The ARM Data Center will provide “any technical help users might need for migrating and optimizing their scripts,” says Prakash. “You will be surprised to know how little effort it takes to successfully run your processes on the Stratus cluster.”

He adds that “we are looking for feedback from our users. We want to continuously improve our computing architecture.”

Towards a Next Generation of ARM Computing

The new computing will bring “a new level of computing capability that our users haven’t experienced in the past,” says Prakash.

A pilot cluster started eight years ago was a ‘proof-of-concept’ that allowed ARM users to explore a large collection of data, says Prakash, but “it was just four times better than a standard workstation.” The new Stratus cluster has over 1,000 computing cores and more than 100 terabytes of high-performance storage, he added. “It’s a true HPC cluster, optimized for parallel computing and attached to a high-performance parallel storage server.”

The Stratus cluster will likely be able to support 10 to 20 projects at any one time, including both internal ARM efforts designed to improve the efficiency of ARM data processing and science projects from external ARM users.

There were five internal pilot projects initially, says Prakash. Since then, a few key others have been identified that will speed the development of ARM data efforts: Routine radar processing, large-scale reprocessing, complex value-added product development, NoSQL based advanced visualizations, big-data extractions, and long-term data quality analysis.

Meanwhile, the significant computing power of Cumulus will be focused on simulations of shallow convection, using the System for Atmospheric Modeling and Weather Research and Forecasting models driven by ensembles of forcing inputs.

If You Need More

Not tied to a lot of ARM data? Need something beyond Stratus and Cumulus?

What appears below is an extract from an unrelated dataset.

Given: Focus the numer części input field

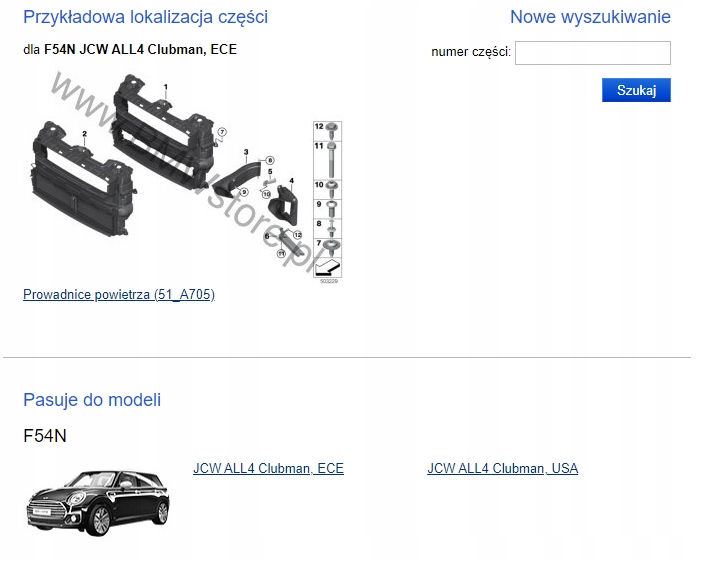Looking at the screenshot, I should [592, 53].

There are significant other resources out there for computational tasks.

If your large-scale simulations and data analytics applications do not require high volumes of ARM data, you could go to the DOE National Energy Research Scientific Computing Center (NERSC). Or you could use other DOE leadership computing user facilities, such as the Oak Ridge Leadership Computing Facility (OLCF) and Argonne Leadership Computing Facility (ALCF).

Allocations for these computational facilities should be requested directly from the individual facilities.

# # #

The ARM Climate Research Facility is a DOE Office of Science user facility. The ARM Facility is operated by nine DOE national laboratories, including Oak Ridge National Laboratory.